Anonymous
I am once again in the mental health treatment sausage machine. Plucking up courage to approach a GP to admit defeat, being shoved on drugs to stop me topping myself, told that there’s a huge, long waiting list for treatment, the false hope of a “gateway worker” assessment followed by another interminable wait of undefined length. Then I know I will have my allocated batch of treatment before being deemed “fixed” and dispatched back to the world again. I am sick and tired of the roundabout. I suggested that instead of this system, once a mental health patient has had their allocation of therapy, they should remain on the books, so when they feel themselves slipping back down, they can call up for a booster session instead of having to go through the whole rigmarole again.

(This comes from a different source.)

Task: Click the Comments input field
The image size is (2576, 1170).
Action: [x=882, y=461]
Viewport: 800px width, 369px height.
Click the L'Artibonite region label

I’ve just quit my job of six years because, following a disclosure to my new boss that I have bipolar tendencies she proceeded to bully me into submission. She had absolutely no understanding of how to get the best out of (a very talented) employee who has mental health issues. I was stopped from working at home, an important aspect to being able to manage my condition. I had unreasonable targets imposed, with no support offered to go about achieving them. My job was chopped and changed, hours cut and autonomy removed. I have been pushed back to the brink of suicide and had to go on antidepressants to simply survive.
Anonymous
From September 2015 until December 2016, while I waited for an NHS referral, I was so ill I didn’t know how to cope and resorted to self harming. These aren’t all of my scars, but they’re the ones no one ever sees; so it’s easy to think they’re not there. One year of my life, and I will have to be reminded of it forever.
Cat, 24, South Yorkshire
People often mistake bipolar disorder as your mood rapidly changing from up to down. It’s not like that. That would be my other illness, borderline personality disorder (BPD) or as my psychiatrist put it, emotionally unstable personality disorder. It’s complicated telling people you have both bipolar disorder and BPD, as they both involve intense mood swings. Well, that’s when I do tell people – social anxiety sort of puts a brick wall between me and people. BPD makes your mood change within seconds and it is a strong mood swing. Like fire, it can destroy you and those around you. With bipolar, the mood swing sort of creeps up on you. It’s when the mood gets high (mania) or low (depression) that it becomes destructive.
Every day it feels like I must wear a mask, however, hiding never did me any good with these illnesses. It just becomes more of a shock to those around you when the symptoms start to leak through. Even as I write this, it’s hard to concentrate, thoughts and emotions are saying one thing, while that one bit of mind that tells you “everything will be ok”, is telling me to push on.